So I am trying to scrape articles from news website that has an infinite scroll type layout so the following is what happens:
example.com
has first page of articles
example.com/page/2/
has second page
example.com/page/3/
has third page
And so on. As you scroll down, the url changes. To account for that, I wanted to scrape the first x
number of articles and did the following:
start_urls = ['http://example.com/']
for x in range(1,x):
new_url = 'http://www.example.com/page/' + str(x) +'/'
start_urls.append(new_url)
It seems to work fine for the first 9 pages and I get something like the following:
Redirecting (301) to <GET http://example.com/page/4/> from <GET http://www.example.com/page/4/>
Redirecting (301) to <GET http://example.com/page/5/> from <GET http://www.example.com/page/5/>
Redirecting (301) to <GET http://example.com/page/6/> from <GET http://www.example.com/page/6/>
Redirecting (301) to <GET http://example.com/page/7/> from <GET http://www.example.com/page/7/>
2017-09-08 17:36:23 [scrapy.extensions.logstats] INFO: Crawled 3 pages (at 3 pages/min), scraped 0 items (at 0 items/min)
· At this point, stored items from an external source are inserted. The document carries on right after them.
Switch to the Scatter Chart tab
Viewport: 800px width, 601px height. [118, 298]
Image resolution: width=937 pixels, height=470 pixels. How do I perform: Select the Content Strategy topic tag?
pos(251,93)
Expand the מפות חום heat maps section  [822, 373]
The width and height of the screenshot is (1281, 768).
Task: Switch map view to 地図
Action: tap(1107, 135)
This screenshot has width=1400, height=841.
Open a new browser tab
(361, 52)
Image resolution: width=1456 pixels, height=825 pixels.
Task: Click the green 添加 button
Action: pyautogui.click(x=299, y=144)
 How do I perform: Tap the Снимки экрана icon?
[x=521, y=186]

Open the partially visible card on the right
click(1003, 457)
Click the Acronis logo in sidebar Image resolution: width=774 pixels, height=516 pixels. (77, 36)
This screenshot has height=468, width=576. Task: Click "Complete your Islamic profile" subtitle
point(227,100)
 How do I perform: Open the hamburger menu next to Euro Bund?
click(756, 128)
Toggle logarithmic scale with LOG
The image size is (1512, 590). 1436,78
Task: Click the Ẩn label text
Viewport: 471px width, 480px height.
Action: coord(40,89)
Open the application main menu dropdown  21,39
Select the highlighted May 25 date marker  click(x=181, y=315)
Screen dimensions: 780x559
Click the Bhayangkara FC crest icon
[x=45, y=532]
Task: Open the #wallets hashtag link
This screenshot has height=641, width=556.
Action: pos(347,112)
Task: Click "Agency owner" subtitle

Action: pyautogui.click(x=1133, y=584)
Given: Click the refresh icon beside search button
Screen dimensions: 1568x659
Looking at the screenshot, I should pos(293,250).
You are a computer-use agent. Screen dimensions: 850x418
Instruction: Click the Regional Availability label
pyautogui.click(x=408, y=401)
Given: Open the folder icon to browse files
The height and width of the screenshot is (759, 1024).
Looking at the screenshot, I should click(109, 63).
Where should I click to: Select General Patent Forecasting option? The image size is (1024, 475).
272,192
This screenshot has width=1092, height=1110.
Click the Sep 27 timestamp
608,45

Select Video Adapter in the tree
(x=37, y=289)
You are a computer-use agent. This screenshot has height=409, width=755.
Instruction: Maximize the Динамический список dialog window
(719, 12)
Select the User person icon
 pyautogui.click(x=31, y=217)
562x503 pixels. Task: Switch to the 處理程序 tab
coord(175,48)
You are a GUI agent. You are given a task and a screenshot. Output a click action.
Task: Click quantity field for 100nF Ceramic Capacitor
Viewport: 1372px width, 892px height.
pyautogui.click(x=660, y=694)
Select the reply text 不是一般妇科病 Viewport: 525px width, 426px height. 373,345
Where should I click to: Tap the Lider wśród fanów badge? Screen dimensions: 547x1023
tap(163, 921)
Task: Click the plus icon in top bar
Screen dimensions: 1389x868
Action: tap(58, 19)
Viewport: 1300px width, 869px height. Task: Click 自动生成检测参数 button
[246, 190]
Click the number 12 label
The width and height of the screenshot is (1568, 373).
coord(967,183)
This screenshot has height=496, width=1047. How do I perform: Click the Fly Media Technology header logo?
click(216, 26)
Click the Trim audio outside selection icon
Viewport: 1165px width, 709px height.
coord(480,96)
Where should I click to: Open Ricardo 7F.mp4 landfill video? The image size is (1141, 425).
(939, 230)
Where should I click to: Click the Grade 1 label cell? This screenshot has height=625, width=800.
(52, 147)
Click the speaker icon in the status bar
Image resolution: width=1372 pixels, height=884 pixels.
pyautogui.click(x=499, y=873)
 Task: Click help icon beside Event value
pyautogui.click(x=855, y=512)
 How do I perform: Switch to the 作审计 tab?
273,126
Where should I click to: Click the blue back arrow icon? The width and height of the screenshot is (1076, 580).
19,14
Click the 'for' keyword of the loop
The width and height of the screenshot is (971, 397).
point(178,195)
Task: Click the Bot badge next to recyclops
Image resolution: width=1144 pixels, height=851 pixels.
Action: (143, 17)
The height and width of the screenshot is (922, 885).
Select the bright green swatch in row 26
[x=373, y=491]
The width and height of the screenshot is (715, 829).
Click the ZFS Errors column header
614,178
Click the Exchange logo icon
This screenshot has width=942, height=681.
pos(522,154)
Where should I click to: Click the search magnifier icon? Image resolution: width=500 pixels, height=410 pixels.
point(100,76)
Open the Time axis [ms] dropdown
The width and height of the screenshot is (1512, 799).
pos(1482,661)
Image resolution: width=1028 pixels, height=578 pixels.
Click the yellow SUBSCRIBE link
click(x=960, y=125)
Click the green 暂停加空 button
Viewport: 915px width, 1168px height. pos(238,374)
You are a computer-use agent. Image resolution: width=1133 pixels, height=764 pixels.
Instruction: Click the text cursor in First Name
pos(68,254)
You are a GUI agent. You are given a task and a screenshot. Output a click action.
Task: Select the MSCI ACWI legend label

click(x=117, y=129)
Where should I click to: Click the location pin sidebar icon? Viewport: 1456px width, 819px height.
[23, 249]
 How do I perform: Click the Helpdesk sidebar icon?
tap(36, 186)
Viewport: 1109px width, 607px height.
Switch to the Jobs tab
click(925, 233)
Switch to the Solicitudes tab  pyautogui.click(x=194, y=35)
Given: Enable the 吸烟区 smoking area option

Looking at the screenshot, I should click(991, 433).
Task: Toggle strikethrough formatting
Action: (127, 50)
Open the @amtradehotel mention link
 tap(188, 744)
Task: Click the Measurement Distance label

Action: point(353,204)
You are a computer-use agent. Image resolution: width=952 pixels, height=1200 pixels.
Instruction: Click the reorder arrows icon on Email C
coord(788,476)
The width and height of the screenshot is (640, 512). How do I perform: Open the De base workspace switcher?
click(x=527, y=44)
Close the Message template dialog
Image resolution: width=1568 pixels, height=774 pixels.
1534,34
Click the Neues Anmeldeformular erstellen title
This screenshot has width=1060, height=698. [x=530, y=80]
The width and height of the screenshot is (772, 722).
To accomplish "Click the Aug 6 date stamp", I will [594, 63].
Redirecting (301) to <GET http://example.com/page/8/> from <GET http://www.example.com/page/8/>
Redirecting (301) to <GET http://example.com/page/9/> from <GET http://www.example.com/page/9/>
Redirecting (301) to <GET http://www.example.com/> from <GET http://www.example.com/page/10/>
Redirecting (301) to <GET http://www.example.com/> from <GET http://www.example.com/page/11/>
Redirecting (301) to <GET http://www.example.com/> from <GET http://www.example.com/page/12/>
Redirecting (301) to <GET http://www.example.com/> from <GET http://www.example.com/page/13/>
Starting from page 10, it redirects to a page like example.com/
from example.com/page/10/
instead of the original link, example.com/page/10
. What can be causing this behavior?
I looked into a couple options like dont_redirect
, but I just don't understand what is happening. What can be the reason for this re-direction behavior? Especially since no re-direction happens when you directly type in the link for the website like example.com/page/10
?
Any help would be greatly appreciated, thanks!!
[EDIT]
class spider(CrawlSpider):
start_urls = ['http://example.com/']
for x in range(startPage,endPage):
new_url = 'http://www.example.com/page/' + str(x) +'/'
start_urls.append(new_url)
custom_settings = {'DEPTH_PRIORITY': 1, 'DEPTH_LIMIT': 1}
rules = (
Rule(LinkExtractor(allow=('some regex here,')deny=('example\.com/page/.*','some other regex',),callback='parse_article'),
)
def parse_article(self, response):
#some parsing work here
yield item
Is it because I include example\.com/page/.*
in the LinkExtractor
? Shouldn't that only apply to links that are not the start_url
however?